Stored data entries:
__________________________________________________

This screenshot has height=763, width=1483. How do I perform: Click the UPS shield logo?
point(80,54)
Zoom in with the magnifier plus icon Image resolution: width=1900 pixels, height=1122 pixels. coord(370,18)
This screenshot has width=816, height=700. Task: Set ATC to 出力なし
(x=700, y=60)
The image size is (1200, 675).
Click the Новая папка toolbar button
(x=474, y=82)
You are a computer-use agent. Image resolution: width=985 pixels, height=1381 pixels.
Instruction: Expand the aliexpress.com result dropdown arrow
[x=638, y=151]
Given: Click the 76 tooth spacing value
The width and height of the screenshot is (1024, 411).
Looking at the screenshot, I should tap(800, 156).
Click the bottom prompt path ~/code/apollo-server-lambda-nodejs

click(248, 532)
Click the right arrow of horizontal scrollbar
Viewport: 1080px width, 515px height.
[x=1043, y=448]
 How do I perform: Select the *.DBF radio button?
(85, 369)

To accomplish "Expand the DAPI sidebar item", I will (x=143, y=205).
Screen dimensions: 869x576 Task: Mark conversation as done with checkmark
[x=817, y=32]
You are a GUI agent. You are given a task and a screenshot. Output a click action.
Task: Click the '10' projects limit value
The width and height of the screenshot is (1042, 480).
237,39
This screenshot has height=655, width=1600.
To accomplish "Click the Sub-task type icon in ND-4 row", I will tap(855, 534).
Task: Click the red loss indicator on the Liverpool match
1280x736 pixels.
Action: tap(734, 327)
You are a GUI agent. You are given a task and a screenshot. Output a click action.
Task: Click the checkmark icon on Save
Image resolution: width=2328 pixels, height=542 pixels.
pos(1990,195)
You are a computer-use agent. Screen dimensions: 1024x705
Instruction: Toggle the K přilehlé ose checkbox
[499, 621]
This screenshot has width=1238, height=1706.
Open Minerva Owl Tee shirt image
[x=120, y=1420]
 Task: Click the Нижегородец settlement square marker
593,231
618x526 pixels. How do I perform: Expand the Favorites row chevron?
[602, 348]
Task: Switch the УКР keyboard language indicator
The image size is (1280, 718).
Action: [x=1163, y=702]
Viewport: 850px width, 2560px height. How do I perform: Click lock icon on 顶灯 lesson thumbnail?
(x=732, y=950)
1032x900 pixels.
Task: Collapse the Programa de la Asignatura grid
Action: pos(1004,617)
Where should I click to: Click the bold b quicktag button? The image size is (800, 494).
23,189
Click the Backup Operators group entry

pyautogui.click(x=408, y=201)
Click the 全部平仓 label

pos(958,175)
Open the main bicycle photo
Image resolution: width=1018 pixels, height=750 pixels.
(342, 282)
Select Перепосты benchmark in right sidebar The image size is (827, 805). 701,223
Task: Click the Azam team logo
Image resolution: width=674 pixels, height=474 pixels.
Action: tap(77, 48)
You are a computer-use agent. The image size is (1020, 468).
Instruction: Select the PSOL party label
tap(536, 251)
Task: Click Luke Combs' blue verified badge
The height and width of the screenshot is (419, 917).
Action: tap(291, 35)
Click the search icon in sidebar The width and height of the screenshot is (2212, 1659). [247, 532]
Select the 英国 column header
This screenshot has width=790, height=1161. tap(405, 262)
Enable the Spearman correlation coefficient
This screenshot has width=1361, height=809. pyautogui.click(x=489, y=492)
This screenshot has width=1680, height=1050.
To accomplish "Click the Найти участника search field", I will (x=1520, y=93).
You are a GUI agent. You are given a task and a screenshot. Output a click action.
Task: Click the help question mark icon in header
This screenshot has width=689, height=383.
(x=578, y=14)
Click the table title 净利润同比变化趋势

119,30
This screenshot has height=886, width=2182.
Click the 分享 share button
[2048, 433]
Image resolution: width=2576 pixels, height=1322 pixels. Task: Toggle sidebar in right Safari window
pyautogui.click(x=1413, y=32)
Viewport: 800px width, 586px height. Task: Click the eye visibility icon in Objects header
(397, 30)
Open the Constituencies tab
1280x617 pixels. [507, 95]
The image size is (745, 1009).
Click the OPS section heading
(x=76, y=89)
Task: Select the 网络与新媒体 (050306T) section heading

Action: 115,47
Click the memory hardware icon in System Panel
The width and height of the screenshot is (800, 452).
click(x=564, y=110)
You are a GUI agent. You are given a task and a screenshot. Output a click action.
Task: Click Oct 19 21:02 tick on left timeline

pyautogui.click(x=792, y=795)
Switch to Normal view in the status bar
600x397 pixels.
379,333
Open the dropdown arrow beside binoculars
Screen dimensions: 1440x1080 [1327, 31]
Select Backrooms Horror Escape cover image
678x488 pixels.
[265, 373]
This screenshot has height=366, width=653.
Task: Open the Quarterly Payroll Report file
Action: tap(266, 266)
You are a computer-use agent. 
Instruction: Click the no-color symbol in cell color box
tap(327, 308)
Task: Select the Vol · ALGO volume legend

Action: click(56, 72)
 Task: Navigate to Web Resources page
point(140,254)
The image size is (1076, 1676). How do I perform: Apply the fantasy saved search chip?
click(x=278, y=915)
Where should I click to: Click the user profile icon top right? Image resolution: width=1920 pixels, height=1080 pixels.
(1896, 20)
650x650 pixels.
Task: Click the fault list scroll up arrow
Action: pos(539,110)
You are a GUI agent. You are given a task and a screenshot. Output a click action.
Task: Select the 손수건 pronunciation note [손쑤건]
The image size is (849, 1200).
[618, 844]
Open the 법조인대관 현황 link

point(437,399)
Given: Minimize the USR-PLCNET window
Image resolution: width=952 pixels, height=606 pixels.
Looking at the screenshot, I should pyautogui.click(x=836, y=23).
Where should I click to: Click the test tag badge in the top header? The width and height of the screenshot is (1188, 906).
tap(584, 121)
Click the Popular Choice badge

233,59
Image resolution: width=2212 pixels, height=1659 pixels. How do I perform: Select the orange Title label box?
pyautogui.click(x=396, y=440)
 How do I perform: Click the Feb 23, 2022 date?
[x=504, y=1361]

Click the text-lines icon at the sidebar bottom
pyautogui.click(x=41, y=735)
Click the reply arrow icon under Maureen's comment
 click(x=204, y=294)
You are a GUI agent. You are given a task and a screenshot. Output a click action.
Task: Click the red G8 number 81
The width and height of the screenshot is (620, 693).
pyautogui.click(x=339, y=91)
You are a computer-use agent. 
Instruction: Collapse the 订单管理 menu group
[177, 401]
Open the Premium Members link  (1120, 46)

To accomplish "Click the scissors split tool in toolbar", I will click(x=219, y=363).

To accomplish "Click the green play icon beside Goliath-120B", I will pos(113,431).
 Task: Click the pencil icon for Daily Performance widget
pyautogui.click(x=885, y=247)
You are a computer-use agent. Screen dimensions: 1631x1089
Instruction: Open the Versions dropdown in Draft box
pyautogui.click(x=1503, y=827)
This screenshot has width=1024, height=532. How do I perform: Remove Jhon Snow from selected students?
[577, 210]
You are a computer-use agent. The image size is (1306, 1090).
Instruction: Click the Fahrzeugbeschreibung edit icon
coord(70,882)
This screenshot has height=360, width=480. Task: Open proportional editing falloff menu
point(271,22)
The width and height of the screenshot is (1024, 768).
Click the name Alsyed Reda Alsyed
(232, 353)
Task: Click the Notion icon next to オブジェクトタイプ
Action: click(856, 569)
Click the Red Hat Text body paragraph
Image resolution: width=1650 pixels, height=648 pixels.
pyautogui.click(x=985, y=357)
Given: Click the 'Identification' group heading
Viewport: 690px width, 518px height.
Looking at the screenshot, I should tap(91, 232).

__________________________________________________

Search the entries for the word "accomplish" and copy every line that holds it.

### Solution to the problem
To accomplish "Expand the DAPI sidebar item", I will (x=143, y=205).
To accomplish "Click the Sub-task type icon in ND-4 row", I will tap(855, 534).
To accomplish "Click the Найти участника search field", I will (x=1520, y=93).
To accomplish "Click the scissors split tool in toolbar", I will click(x=219, y=363).
To accomplish "Click the green play icon beside Goliath-120B", I will pos(113,431).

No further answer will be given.